В витринах издательства Les Editions de Minuit64 появились новые книги. Те же простые однотипные обложки. Те же строгие фотографии авторов, подсказывающие: здесь публикуют литературу не для всех. Я набрал код на двери. Щелчок. Я ступил во двор и направился прямо к подъезду С. Ее имя третье сверху. Я нажал кнопку звонка. Тишина. Я подождал добрых тридцать секунд. Позвонил еще раз. Тишина. Вот черт. Мне захотелось закурить успокоительную сигарету. Вместо этого я в последний раз нажал кнопку. И держал ее целых десять секунд. Тишина. Я закурил-таки ту сигарету. И сказал себе: вот как все обернулось. Стою в парижском дворике. Видимо, какая-то непредвиденная ситуация помешала ей встретиться со мной. Или осознание: то, что у нас когда-то было – пусть и урывками, по часам, – теперь стало неприемлемым после недавнего появления на свет ее дочери.
Дверь ожила. Я подскочил. Меня приглашали внутрь. Я выронил сигарету, схватился за ручку и распахнул дверь, прежде чем оборвалось жужжание.
– Привет…
Ее голос с верхнего этажа.

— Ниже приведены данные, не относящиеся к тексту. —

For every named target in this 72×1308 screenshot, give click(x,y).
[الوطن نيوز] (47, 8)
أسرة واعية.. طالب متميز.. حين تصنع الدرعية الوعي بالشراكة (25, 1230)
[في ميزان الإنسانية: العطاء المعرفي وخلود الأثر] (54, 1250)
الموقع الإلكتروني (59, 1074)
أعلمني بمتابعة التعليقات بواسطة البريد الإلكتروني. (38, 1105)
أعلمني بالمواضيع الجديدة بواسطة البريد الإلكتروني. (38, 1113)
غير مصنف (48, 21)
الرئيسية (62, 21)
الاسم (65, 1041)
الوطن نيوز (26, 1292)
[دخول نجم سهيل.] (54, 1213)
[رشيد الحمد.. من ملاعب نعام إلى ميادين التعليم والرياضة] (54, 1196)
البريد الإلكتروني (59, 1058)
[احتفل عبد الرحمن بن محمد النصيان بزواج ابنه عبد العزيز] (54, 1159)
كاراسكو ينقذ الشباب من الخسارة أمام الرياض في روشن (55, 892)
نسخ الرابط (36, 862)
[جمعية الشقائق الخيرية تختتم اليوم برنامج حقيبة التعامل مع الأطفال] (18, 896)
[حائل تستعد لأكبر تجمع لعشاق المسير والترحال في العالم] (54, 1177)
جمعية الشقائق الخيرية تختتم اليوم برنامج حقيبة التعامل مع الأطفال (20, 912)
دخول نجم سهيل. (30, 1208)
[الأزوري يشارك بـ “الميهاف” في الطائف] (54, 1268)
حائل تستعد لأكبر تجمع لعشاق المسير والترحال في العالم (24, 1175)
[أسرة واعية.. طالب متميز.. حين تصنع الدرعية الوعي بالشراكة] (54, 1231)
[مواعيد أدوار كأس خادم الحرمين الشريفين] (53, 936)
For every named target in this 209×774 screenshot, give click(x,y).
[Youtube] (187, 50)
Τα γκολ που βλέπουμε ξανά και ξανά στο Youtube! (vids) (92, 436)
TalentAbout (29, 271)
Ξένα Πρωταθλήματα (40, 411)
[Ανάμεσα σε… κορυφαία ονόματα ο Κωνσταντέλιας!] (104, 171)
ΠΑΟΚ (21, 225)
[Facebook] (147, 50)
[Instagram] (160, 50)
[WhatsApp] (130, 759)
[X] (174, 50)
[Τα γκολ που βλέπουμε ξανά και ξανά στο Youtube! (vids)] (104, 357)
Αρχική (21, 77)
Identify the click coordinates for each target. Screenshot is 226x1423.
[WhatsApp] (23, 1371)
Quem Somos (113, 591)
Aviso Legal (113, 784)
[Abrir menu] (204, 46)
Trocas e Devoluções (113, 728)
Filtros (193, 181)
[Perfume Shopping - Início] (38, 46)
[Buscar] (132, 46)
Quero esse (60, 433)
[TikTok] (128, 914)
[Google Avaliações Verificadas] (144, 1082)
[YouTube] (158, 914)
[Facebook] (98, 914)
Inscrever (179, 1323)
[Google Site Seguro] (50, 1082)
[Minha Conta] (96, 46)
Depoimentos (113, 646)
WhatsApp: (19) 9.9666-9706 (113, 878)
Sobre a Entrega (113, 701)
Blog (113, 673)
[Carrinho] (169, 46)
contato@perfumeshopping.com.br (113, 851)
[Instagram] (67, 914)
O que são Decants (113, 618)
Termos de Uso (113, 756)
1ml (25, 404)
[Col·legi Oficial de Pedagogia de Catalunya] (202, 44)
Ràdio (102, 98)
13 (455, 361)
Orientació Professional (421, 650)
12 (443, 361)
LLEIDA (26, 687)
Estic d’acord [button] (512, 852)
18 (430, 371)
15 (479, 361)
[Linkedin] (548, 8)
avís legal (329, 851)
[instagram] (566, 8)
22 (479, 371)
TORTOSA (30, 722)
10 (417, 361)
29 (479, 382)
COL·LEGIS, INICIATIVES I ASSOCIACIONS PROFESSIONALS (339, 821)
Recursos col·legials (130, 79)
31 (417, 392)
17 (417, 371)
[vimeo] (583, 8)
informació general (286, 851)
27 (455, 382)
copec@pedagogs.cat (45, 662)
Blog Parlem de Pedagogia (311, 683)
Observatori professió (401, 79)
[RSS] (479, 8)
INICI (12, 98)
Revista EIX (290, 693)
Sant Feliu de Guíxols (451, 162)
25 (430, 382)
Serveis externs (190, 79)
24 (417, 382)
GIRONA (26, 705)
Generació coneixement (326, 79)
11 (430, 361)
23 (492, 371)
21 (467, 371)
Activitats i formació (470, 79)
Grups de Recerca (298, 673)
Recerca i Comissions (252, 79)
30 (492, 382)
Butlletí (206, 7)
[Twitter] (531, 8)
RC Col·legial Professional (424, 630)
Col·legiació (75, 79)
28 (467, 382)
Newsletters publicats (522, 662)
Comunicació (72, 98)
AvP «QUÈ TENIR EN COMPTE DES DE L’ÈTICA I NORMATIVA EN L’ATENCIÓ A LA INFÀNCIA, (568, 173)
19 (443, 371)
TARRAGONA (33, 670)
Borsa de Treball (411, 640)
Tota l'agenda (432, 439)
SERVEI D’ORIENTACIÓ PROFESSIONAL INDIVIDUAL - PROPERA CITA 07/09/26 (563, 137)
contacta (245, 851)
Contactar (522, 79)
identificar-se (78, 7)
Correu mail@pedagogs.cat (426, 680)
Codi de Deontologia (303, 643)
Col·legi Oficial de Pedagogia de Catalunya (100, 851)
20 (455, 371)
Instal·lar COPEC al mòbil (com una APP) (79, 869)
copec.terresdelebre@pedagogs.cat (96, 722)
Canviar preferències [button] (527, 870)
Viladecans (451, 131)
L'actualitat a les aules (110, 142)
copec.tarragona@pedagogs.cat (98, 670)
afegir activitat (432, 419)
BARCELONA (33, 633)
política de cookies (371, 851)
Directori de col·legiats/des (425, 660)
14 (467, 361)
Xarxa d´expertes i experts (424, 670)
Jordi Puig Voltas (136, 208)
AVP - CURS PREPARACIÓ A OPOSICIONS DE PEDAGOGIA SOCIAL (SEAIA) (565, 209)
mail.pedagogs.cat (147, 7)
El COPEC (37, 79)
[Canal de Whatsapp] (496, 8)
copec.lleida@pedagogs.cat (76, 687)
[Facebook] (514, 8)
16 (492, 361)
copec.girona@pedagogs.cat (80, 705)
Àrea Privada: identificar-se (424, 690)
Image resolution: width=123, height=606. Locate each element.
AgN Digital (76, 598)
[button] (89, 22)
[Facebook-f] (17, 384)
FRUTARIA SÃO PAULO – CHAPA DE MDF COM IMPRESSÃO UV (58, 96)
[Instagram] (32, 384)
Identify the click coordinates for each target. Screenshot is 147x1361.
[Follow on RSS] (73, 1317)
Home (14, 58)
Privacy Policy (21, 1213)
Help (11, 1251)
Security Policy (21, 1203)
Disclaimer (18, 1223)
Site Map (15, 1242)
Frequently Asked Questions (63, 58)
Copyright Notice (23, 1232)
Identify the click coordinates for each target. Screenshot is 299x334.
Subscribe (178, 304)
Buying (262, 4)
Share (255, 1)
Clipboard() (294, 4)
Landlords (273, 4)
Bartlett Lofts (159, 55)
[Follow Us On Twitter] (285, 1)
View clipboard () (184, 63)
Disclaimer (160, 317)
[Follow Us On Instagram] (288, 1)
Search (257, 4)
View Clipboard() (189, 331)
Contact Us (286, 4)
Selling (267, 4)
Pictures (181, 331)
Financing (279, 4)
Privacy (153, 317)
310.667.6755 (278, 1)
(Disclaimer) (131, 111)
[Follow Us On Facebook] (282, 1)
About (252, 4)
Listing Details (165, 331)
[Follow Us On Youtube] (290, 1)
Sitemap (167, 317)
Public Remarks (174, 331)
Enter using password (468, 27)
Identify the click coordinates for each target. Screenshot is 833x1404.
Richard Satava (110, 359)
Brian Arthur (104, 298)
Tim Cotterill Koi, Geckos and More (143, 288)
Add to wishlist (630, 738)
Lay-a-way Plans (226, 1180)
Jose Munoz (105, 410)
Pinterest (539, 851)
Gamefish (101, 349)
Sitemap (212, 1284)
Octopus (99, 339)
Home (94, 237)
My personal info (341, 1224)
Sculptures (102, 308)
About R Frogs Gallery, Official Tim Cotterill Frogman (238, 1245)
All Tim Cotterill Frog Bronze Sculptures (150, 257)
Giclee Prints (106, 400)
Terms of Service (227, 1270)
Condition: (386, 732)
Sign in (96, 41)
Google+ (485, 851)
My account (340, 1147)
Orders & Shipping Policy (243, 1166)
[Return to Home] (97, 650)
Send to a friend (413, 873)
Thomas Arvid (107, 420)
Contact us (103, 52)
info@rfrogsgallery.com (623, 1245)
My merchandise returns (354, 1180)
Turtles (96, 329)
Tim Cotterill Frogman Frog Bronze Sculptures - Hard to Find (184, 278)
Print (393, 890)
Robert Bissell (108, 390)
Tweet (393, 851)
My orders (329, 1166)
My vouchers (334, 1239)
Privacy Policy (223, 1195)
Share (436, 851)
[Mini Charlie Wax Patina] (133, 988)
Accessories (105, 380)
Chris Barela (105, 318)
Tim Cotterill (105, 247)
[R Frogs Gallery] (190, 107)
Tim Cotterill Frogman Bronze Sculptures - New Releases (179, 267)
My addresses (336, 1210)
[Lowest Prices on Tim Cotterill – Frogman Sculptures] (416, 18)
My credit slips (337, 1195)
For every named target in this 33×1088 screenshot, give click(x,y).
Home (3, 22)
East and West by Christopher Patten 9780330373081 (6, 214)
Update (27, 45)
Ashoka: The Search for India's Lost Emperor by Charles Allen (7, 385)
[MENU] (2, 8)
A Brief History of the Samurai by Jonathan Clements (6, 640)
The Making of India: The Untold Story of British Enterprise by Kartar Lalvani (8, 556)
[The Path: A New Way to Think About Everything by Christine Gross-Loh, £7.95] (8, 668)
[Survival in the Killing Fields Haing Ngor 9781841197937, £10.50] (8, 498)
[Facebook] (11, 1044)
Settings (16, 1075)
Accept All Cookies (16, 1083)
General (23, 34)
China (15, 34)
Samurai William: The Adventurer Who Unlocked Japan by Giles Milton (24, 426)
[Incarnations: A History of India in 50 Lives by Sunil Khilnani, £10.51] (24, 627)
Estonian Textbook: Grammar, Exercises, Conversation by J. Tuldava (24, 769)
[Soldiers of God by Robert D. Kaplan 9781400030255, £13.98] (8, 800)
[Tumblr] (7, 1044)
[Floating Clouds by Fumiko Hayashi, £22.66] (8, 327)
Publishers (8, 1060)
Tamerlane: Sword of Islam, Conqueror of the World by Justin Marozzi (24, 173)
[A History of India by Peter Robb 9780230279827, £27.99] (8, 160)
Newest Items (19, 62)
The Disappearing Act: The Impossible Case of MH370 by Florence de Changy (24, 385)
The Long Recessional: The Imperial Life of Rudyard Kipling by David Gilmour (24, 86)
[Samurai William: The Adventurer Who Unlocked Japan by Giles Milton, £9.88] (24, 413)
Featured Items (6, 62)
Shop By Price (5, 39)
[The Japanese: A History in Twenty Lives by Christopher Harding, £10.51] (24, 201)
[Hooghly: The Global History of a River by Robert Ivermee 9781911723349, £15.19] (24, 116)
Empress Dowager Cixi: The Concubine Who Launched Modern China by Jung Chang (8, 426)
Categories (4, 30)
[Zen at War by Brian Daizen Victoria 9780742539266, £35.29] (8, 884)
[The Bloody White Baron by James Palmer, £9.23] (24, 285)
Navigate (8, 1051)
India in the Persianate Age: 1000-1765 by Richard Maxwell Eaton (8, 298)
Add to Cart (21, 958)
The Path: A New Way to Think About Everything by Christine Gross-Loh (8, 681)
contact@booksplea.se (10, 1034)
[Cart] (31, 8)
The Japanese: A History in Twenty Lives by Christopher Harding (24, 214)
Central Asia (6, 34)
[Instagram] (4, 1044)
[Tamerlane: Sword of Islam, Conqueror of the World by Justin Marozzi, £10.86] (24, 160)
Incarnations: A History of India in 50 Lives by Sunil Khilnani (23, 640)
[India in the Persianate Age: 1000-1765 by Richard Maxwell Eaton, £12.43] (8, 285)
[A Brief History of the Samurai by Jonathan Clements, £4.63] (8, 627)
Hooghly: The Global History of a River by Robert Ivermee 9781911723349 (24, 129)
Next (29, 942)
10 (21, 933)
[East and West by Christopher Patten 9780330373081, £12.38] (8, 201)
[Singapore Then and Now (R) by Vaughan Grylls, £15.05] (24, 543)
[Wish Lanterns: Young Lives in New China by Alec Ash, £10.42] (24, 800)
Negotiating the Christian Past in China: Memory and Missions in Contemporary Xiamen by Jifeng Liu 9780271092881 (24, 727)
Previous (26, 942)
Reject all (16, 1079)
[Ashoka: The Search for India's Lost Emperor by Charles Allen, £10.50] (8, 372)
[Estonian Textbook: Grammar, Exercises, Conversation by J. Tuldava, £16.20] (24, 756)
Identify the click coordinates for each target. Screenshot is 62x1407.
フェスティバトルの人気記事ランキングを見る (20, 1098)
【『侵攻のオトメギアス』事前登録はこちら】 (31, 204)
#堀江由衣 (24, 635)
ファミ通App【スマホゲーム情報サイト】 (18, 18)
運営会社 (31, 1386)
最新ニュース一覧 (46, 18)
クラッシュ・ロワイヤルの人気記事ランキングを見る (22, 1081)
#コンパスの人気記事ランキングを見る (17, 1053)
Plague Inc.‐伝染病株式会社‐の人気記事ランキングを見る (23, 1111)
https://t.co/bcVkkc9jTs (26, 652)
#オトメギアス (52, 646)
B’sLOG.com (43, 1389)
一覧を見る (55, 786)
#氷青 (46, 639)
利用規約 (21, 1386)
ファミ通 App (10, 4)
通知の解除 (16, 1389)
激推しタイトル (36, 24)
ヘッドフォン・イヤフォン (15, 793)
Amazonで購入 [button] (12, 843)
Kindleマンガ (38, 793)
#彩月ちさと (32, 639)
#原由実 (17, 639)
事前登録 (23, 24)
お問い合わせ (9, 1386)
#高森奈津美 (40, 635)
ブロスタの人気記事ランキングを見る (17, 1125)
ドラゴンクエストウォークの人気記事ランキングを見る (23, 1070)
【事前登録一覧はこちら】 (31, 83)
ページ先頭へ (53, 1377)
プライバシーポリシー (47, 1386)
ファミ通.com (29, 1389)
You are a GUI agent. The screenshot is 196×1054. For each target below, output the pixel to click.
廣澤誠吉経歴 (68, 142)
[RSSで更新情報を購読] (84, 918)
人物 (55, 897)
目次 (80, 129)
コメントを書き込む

Я отбросил всякое благоразумие. И бросился вверх, вспоминая каждый поворот и изгиб этой лестницы. Когда я достиг последней площадки, мои руки уже были раскрыты, готовые обнять Изабель. Но первый же взгляд на нее сбил меня с толку. Она, как всегда, стояла в дверях, с сигаретой в руке (как всегда), грустной улыбкой (как всегда) и печатью усталости на лице от недосыпания неделями, а, может, и месяцами. Глубокие тени-полумесяцы под глазами. Веснушчатая кожа бледнее обычного – скорее, оттенка меловой пыли. Вид убитый, удрученный. Но больше всего смущала сильная потеря веса. Изабель всегда была хрупкой. Теперь она выглядела как жертва какой-то отчаянной чумы или голода – истощенная, высохшая, изнуренная. Она видела, как я ошеломлен ее изменившейся внешностью. Тем не менее я притянул ее к себе, крепко сжимая в объятиях.
– Не так сильно, – прошептала она. – А то сломаешь.
Я ослабил хватку. Нежно взял ее за плечи. Наклонился и поцеловал в губы. Ее губы оставались сомкнутыми. Я отстранился и внимательно посмотрел на нее.
– Что случилось?
– Заходи.
Я последовал за ней в студию. Мои глаза округлились, когда я увидел состояние ее стола. Раньше там всегда царили порядок и система. Но теперь он был завален смятыми записками, рукописями, бумагами, каскадом осыпающимися на пол; здесь же стояли переполненные пепельницы, немытые кофейные чашки, три полупустые бутылки вина. Гора посуды в крошечной раковине, неубранная постель, не менявшиеся неделями простыни. Некогда безупречная квартира демонстрировала все признаки не только бытового запустения, но и очевидного беспорядка внутри.
Изабель наблюдала за моей реакцией. Она потянулась к моей руке. Я позволил ей переплести наши пальцы.
– Если ты захочешь сбежать, я пойму.
Я снова притянул ее к себе. Но теперь она отшатнулась, ее тело напряглось, как будто ей было невыносимо физическое прикосновение ко мне. Она села на диван, затушила сигарету в бокале для виски, где уже болталось штук пятнадцать окурков. Она тут же снова закурила «Мальборо». Я заметил легкую дрожь в ее руках.